• [Your task]:
Using the listing below, set down exactly the lines starting at the line that contains "Viewport: 1350px width, 717px height." and ending at the line that contains "Click the forward", both included, and no others.

• [Material provided]:

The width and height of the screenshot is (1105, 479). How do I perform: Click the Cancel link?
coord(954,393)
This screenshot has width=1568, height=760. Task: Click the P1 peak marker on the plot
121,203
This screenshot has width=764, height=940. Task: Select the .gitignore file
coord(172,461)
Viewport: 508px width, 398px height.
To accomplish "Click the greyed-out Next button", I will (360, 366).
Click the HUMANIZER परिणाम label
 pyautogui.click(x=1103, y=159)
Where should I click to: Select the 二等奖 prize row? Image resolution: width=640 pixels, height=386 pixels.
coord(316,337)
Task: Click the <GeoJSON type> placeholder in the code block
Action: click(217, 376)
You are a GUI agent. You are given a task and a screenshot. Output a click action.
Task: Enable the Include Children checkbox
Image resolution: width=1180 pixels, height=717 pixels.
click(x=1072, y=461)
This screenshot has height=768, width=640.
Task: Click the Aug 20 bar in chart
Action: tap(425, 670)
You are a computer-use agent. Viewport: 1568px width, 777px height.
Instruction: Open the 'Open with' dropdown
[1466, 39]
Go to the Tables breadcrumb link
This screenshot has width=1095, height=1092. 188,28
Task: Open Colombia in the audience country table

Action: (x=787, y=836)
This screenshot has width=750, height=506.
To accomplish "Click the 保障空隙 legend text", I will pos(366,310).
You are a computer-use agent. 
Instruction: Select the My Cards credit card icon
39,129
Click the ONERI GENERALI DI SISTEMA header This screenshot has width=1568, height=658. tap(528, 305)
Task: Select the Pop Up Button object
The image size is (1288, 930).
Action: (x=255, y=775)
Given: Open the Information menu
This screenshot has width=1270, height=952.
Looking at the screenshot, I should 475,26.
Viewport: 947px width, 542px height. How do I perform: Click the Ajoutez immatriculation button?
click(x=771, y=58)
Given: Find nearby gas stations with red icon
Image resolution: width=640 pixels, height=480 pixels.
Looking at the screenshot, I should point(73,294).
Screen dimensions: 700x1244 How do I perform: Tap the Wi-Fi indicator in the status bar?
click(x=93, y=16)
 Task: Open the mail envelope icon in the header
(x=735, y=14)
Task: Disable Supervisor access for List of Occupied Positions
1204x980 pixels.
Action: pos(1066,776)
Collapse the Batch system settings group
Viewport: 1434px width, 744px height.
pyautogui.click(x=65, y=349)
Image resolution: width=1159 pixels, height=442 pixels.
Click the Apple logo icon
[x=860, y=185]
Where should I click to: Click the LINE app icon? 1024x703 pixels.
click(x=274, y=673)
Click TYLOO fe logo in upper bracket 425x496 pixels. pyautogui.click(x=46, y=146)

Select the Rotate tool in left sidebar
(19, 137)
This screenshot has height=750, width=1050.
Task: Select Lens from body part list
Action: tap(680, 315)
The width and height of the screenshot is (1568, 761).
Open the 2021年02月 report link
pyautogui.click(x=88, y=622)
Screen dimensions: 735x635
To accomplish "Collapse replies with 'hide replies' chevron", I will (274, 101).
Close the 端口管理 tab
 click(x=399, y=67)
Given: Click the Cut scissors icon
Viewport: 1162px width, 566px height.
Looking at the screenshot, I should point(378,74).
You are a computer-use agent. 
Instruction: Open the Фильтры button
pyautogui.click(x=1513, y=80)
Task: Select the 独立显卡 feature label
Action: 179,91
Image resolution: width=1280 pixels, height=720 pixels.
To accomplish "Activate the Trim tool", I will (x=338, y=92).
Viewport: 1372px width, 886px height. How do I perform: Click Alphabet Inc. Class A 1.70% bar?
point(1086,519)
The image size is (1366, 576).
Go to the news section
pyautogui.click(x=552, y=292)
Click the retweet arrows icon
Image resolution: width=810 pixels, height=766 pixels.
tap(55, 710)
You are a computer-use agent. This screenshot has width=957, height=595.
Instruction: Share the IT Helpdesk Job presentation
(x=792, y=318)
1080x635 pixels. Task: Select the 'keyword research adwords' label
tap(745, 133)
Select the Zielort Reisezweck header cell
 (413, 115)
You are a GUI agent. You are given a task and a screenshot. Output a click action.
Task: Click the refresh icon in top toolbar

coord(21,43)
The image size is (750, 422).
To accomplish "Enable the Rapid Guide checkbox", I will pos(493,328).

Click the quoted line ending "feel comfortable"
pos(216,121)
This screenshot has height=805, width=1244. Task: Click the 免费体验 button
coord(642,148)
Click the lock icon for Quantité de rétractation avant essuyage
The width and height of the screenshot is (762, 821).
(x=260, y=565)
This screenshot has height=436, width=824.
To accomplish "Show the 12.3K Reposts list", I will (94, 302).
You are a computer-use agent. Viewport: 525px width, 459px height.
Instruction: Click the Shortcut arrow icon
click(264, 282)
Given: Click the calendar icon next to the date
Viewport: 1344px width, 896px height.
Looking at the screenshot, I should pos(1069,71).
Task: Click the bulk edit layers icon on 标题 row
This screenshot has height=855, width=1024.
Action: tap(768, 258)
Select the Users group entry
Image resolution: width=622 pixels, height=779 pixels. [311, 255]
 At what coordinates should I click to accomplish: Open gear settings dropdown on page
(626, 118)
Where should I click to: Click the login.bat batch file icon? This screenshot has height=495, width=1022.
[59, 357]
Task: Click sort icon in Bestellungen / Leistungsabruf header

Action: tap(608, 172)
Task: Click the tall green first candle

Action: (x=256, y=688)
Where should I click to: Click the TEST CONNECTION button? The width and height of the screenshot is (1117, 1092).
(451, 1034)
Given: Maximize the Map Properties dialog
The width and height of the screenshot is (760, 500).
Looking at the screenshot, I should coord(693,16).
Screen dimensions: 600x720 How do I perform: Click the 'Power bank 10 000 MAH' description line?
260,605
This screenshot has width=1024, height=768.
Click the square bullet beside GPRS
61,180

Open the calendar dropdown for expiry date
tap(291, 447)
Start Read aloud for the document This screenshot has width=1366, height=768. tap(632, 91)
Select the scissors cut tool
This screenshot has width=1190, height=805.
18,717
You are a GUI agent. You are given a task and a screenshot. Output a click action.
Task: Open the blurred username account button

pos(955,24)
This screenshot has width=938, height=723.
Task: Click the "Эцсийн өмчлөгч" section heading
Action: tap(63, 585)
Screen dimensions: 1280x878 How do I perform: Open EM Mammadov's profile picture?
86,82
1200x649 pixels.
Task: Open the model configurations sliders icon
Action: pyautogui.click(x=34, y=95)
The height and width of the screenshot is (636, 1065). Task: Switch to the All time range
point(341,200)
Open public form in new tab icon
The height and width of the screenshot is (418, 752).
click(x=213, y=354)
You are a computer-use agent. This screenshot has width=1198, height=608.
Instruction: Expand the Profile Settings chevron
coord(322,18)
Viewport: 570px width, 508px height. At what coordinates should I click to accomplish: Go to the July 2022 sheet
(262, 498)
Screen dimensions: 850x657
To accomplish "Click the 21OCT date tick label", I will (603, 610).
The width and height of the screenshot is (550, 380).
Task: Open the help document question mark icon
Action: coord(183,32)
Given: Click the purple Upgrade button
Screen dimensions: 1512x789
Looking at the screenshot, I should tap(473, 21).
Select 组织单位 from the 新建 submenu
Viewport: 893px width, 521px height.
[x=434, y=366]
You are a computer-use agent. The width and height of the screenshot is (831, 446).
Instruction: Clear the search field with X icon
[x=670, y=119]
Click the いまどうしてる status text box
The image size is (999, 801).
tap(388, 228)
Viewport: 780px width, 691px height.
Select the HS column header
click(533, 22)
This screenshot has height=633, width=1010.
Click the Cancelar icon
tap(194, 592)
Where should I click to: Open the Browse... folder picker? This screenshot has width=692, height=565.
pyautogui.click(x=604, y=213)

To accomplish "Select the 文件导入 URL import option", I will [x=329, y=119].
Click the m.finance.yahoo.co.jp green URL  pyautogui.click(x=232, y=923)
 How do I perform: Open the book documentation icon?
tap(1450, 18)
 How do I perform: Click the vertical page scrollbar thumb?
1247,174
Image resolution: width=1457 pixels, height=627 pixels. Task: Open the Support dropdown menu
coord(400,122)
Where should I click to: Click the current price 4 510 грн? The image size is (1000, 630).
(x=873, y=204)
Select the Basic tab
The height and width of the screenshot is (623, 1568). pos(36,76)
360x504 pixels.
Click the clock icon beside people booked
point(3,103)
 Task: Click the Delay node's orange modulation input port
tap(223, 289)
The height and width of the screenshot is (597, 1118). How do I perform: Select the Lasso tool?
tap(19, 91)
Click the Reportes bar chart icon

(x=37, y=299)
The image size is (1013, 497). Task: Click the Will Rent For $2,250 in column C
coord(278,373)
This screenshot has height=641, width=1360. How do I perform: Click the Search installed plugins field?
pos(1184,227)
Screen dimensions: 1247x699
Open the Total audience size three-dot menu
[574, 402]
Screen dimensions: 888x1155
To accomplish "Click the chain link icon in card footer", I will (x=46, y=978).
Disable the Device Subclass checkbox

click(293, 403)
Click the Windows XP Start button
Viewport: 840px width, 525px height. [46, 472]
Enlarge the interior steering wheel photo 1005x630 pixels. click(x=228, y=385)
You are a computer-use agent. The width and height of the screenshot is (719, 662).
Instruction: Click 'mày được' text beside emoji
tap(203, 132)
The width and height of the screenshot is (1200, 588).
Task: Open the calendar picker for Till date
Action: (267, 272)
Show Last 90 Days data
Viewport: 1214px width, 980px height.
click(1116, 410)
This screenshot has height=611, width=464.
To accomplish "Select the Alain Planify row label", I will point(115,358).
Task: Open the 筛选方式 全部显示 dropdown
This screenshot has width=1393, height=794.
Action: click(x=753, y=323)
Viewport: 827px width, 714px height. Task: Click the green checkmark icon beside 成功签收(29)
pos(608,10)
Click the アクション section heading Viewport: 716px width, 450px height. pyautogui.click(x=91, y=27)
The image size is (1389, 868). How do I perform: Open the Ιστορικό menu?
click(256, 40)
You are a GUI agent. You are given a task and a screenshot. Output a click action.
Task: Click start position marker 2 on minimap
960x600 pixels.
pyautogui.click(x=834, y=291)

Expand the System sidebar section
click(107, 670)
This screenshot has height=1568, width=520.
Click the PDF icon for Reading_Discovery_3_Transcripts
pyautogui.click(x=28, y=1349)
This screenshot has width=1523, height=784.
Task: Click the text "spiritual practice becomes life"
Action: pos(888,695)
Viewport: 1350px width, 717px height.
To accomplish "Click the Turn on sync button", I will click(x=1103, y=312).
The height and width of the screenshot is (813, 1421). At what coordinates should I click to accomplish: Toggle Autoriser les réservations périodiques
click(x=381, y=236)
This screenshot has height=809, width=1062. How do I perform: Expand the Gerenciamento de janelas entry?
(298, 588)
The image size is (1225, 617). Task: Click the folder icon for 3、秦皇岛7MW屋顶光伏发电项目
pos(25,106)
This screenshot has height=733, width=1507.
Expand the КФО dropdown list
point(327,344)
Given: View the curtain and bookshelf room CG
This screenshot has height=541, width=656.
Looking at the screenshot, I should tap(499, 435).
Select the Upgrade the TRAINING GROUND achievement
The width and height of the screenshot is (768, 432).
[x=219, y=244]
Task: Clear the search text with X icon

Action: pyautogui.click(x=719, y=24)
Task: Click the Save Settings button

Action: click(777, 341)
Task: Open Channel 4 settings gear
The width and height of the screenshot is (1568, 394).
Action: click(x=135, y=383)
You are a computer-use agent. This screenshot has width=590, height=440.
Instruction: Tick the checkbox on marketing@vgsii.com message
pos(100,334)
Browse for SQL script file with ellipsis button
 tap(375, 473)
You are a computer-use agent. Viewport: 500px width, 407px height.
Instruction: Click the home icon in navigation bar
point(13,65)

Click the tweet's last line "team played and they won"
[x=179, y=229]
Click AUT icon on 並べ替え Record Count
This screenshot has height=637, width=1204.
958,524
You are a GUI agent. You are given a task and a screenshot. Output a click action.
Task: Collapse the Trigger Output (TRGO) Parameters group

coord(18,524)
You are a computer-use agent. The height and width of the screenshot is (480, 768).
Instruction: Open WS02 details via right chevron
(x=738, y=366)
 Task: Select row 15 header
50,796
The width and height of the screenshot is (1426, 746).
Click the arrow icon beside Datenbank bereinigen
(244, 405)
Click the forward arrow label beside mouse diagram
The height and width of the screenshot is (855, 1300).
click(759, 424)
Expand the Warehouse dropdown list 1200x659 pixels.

• [Solution to the problem]:
Viewport: 1350px width, 717px height.
To accomplish "Click the Turn on sync button", I will click(x=1103, y=312).
The height and width of the screenshot is (813, 1421). At what coordinates should I click to accomplish: Toggle Autoriser les réservations périodiques
click(x=381, y=236)
This screenshot has height=809, width=1062. How do I perform: Expand the Gerenciamento de janelas entry?
(298, 588)
The image size is (1225, 617). Task: Click the folder icon for 3、秦皇岛7MW屋顶光伏发电项目
pos(25,106)
This screenshot has height=733, width=1507.
Expand the КФО dropdown list
point(327,344)
Given: View the curtain and bookshelf room CG
This screenshot has height=541, width=656.
Looking at the screenshot, I should tap(499, 435).
Select the Upgrade the TRAINING GROUND achievement
The width and height of the screenshot is (768, 432).
[x=219, y=244]
Task: Clear the search text with X icon

Action: pyautogui.click(x=719, y=24)
Task: Click the Save Settings button

Action: click(777, 341)
Task: Open Channel 4 settings gear
The width and height of the screenshot is (1568, 394).
Action: click(x=135, y=383)
You are a computer-use agent. This screenshot has width=590, height=440.
Instruction: Tick the checkbox on marketing@vgsii.com message
pos(100,334)
Browse for SQL script file with ellipsis button
 tap(375, 473)
You are a computer-use agent. Viewport: 500px width, 407px height.
Instruction: Click the home icon in navigation bar
point(13,65)

Click the tweet's last line "team played and they won"
[x=179, y=229]
Click AUT icon on 並べ替え Record Count
This screenshot has height=637, width=1204.
958,524
You are a GUI agent. You are given a task and a screenshot. Output a click action.
Task: Collapse the Trigger Output (TRGO) Parameters group

coord(18,524)
You are a computer-use agent. The height and width of the screenshot is (480, 768).
Instruction: Open WS02 details via right chevron
(x=738, y=366)
 Task: Select row 15 header
50,796
The width and height of the screenshot is (1426, 746).
Click the arrow icon beside Datenbank bereinigen
(244, 405)
Click the forward arrow label beside mouse diagram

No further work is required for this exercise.